Peor aún está su criado. En la obra original es un hombre atormentado entre la lealtad a su señor y el respeto a la ley. Bascula deslumbrado por sus «proezas amatorias», pícaro, y aterrorizado por sus consecuencias, piadoso. Un cómplice arrepentido. En esta propuesta es una caricatura. Y no sólo por convertir sus legítimos miedos (¡tiene que luchar con un fantasma!) en un innecesario amaneramiento. Me pasa lo mismo con el resto de los personajes masculinos jóvenes, que tienen una pobre dicción para el verso clásico, a diferencia de los mayores. Ahí hay algo que pensar. 

Sin embargo, lo más sorprendente está en el programa de mano, de Brigitte Vasallo. En él, la escritora y activista trata de justificar la obra con referencias al movimiento Me too, al anticapitalismo y a la transfobia (todo junto), olvidando que la obra es en sí misma un alegato feminista, una defensa abierta del deseo femenino y una sutil exigencia de poner fin a los matrimonios arreglados por razones sociales, sin atreverse a cuestionar, eso sí, los acuerdos dinásticos.

Tirso, aun con hábito mercedario y anónimamente, es puro Renacimiento y humanismo contra las esquirlas medievales que todavía sobreviven en el mundo aciago y glorioso de los Austrias. Justificar la obra en términos de los rígidos dogmas actuales, efímeros como toda moral pública, es, más que una traición, una simpleza.
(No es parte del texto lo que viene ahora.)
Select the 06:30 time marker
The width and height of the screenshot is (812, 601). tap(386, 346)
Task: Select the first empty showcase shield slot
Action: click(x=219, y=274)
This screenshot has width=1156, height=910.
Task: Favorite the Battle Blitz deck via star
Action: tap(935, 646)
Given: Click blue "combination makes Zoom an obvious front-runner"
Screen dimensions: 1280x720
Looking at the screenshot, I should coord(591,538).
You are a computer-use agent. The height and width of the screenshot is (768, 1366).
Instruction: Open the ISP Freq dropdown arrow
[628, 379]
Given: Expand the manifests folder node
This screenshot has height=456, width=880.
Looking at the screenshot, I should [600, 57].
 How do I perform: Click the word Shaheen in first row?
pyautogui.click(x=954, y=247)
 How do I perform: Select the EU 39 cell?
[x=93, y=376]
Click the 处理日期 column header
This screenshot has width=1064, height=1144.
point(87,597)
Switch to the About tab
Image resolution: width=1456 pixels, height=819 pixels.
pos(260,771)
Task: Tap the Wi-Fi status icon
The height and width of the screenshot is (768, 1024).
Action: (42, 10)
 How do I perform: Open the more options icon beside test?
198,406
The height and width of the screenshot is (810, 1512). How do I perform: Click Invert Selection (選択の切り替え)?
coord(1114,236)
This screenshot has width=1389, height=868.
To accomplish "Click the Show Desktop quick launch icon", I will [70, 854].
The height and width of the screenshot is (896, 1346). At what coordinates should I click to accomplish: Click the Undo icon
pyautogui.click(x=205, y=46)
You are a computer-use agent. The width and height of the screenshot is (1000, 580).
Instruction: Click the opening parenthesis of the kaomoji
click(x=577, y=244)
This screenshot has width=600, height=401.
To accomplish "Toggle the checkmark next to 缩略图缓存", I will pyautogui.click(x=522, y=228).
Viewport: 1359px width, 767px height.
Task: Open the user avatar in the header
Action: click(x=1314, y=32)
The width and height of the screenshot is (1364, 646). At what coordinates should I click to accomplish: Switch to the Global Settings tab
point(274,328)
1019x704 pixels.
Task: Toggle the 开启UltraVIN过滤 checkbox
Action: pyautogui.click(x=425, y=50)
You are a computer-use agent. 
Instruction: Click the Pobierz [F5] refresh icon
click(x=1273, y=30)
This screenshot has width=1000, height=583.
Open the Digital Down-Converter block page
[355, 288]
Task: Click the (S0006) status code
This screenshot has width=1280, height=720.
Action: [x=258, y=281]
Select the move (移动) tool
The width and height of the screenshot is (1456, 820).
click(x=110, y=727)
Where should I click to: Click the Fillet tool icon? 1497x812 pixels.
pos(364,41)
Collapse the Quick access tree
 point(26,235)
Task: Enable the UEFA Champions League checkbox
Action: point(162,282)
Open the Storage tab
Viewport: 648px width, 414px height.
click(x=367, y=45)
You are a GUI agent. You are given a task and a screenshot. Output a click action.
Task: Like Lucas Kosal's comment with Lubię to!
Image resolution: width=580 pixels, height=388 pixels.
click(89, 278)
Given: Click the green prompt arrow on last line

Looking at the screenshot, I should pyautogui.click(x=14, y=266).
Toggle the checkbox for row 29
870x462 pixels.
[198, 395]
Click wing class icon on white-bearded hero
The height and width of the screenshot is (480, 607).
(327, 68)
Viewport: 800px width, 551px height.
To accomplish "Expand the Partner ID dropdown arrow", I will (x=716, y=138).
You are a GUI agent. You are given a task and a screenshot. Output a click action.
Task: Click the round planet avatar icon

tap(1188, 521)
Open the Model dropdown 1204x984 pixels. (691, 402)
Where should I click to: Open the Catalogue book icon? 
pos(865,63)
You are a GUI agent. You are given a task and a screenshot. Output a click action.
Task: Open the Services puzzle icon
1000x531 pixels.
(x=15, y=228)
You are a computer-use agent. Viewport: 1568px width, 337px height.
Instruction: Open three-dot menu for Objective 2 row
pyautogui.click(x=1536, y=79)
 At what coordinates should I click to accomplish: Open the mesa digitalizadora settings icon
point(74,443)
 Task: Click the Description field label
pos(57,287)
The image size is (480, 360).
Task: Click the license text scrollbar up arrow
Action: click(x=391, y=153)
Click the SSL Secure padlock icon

Cito: «Las teorías decoloniales nos han enseñado a dudar del análisis del género precolonial como un simple antecesor a las formas actuales». Vuelvo a citar: «Con la llegada del capitalismo, un nuevo eje vino a aunarse a este destino de clase; el del género construido en el capitalismo». Y por última vez: «Algo que no volverá a suceder en el mundo de la acumulación: cualquiera de ellas [las mujeres ultrajadas por don Juan] hoy serían Amber Heard afrontando juicios por calumnia». ¿La rabia de Tisbea es equivalente a la falsa denuncia (según sentencia judicial) de Amber Heard? Como diría el pirata de Johnny Depp: largo me lo fiáis.